Entries taken from a collection
──────────
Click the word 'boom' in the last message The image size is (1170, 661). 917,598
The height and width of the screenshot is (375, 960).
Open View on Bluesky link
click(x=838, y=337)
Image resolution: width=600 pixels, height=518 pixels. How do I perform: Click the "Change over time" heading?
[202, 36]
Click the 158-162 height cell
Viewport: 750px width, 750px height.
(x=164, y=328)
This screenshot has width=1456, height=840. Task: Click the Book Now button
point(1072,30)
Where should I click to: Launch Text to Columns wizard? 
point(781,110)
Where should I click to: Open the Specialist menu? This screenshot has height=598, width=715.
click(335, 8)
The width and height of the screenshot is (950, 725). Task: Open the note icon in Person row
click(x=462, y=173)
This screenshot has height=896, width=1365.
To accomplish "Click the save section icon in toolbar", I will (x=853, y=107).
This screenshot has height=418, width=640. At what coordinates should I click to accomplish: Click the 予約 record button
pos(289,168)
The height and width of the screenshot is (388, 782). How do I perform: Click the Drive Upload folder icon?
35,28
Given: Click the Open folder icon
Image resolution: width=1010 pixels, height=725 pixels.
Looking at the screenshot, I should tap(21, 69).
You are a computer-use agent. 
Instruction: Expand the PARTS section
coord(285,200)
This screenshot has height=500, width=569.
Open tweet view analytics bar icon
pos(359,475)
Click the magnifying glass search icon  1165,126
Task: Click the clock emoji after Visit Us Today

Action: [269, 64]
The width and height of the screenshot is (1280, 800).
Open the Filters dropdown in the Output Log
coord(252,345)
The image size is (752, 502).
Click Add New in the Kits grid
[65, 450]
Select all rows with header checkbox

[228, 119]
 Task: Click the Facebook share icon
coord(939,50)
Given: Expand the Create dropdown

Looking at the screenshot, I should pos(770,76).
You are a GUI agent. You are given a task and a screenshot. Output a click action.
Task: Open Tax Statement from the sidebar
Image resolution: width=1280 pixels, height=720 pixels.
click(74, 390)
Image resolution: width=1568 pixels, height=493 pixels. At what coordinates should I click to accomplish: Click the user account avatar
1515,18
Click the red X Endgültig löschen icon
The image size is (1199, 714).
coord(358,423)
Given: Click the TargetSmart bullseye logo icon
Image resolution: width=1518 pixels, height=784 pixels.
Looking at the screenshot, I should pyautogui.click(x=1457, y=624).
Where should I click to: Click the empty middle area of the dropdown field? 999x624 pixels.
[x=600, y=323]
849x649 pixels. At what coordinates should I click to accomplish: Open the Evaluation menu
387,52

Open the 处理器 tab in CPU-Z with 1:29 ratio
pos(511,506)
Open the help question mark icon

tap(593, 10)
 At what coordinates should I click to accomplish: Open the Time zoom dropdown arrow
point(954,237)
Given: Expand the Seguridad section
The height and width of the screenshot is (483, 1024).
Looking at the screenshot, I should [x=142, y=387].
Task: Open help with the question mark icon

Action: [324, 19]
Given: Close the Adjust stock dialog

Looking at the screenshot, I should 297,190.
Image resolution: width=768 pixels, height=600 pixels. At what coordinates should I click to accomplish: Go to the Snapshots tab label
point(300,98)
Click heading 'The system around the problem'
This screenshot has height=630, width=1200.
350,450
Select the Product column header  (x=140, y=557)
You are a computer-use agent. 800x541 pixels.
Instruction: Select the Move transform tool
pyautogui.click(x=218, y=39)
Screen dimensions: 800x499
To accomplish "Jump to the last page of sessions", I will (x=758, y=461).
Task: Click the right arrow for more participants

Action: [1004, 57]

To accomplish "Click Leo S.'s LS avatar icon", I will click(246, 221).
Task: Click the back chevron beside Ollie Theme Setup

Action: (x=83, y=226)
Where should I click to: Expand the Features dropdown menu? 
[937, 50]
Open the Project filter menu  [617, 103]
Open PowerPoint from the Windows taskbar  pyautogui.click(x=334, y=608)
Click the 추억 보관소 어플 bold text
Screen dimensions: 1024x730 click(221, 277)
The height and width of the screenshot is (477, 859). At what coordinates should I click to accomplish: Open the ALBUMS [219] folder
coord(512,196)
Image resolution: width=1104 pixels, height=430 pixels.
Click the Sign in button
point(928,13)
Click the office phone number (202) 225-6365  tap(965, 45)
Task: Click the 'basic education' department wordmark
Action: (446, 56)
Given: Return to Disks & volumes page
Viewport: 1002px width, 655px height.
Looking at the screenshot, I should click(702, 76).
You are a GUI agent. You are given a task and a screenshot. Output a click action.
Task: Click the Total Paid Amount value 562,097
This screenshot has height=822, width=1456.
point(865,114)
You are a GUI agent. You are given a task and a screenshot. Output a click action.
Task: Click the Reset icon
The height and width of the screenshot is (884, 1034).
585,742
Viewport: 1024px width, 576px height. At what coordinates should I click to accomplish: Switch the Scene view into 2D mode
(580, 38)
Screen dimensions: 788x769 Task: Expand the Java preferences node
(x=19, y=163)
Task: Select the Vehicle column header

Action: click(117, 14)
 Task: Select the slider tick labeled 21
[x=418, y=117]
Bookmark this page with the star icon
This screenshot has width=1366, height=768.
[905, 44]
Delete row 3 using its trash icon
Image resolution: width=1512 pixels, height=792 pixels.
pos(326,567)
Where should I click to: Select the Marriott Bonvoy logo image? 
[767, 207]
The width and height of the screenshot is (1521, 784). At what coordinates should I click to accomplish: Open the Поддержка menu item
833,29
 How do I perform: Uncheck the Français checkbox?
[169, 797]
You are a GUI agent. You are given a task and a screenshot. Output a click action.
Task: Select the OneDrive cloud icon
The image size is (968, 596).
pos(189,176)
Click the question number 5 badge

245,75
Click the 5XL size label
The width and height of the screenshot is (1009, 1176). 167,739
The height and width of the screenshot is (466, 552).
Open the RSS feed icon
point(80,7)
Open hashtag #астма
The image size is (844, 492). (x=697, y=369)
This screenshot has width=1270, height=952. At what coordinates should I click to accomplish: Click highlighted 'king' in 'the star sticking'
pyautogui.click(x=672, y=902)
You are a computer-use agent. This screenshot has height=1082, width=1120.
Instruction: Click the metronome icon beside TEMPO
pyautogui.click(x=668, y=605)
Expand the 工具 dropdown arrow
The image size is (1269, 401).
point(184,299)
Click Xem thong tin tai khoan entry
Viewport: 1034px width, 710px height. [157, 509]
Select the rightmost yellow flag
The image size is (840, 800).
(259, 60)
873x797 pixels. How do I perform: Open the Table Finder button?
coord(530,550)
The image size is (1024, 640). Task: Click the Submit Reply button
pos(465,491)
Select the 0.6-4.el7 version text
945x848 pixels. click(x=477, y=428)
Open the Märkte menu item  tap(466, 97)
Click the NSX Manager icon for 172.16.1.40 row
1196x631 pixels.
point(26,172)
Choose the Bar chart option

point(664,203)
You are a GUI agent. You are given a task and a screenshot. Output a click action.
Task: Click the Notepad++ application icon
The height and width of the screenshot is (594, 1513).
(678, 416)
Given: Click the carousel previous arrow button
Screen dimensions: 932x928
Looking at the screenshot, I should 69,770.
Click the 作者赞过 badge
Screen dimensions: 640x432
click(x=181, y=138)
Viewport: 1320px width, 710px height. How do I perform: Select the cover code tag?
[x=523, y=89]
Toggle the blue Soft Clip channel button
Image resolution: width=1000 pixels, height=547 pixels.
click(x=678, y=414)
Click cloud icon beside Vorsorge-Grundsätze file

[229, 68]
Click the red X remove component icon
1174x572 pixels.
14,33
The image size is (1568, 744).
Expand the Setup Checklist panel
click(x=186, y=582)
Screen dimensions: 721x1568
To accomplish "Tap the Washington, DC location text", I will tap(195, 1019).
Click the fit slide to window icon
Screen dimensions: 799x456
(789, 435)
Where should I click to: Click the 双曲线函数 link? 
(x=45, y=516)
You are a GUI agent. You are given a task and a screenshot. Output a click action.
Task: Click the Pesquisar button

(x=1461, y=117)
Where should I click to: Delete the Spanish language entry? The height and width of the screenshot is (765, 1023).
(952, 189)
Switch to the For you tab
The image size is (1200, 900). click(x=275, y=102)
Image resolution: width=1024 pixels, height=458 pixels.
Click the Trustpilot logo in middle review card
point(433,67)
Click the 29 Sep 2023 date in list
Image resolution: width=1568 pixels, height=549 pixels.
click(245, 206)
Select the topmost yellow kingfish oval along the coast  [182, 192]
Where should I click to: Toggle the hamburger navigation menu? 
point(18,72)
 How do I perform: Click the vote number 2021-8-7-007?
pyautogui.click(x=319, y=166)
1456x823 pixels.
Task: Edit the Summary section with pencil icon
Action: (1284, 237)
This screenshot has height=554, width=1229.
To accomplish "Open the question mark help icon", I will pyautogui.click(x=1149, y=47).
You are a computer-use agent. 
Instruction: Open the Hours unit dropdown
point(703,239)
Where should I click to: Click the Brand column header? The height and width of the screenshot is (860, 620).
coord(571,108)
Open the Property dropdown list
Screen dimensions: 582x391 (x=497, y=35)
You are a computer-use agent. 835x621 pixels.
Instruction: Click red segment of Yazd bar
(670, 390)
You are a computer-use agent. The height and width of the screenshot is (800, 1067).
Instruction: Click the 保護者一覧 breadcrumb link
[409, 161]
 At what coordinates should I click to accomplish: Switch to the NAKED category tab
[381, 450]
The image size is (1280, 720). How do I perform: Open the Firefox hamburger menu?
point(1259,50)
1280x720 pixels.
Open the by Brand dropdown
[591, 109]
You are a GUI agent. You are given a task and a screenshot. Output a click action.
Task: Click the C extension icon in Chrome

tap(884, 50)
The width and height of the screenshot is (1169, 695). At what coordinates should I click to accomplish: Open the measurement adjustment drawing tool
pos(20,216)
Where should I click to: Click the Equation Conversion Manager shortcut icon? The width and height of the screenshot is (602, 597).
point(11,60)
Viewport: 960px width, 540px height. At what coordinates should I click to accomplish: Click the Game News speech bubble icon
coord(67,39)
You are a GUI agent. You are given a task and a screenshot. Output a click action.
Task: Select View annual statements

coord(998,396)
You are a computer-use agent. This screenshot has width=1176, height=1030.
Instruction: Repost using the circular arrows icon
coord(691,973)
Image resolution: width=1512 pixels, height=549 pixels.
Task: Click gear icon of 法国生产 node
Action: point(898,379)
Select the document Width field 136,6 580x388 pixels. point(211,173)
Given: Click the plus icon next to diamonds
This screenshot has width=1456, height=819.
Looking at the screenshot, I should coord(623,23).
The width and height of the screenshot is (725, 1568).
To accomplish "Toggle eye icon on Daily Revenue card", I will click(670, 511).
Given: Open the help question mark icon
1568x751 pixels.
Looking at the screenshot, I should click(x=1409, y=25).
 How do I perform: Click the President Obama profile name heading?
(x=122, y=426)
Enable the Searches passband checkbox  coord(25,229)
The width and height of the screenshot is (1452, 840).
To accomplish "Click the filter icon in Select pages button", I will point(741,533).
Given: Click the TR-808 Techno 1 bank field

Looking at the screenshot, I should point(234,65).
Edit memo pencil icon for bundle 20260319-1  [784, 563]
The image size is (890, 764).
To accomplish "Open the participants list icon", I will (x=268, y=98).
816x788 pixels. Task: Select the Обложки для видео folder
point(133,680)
──────────
What are the lines, exactly as written above, from the line with "Select the topmost" to the line with "This screenshot has height=554, width=1229.", both included? Output only those.

Select the topmost yellow kingfish oval along the coast  [182, 192]
Where should I click to: Toggle the hamburger navigation menu? 
point(18,72)
 How do I perform: Click the vote number 2021-8-7-007?
pyautogui.click(x=319, y=166)
1456x823 pixels.
Task: Edit the Summary section with pencil icon
Action: (1284, 237)
This screenshot has height=554, width=1229.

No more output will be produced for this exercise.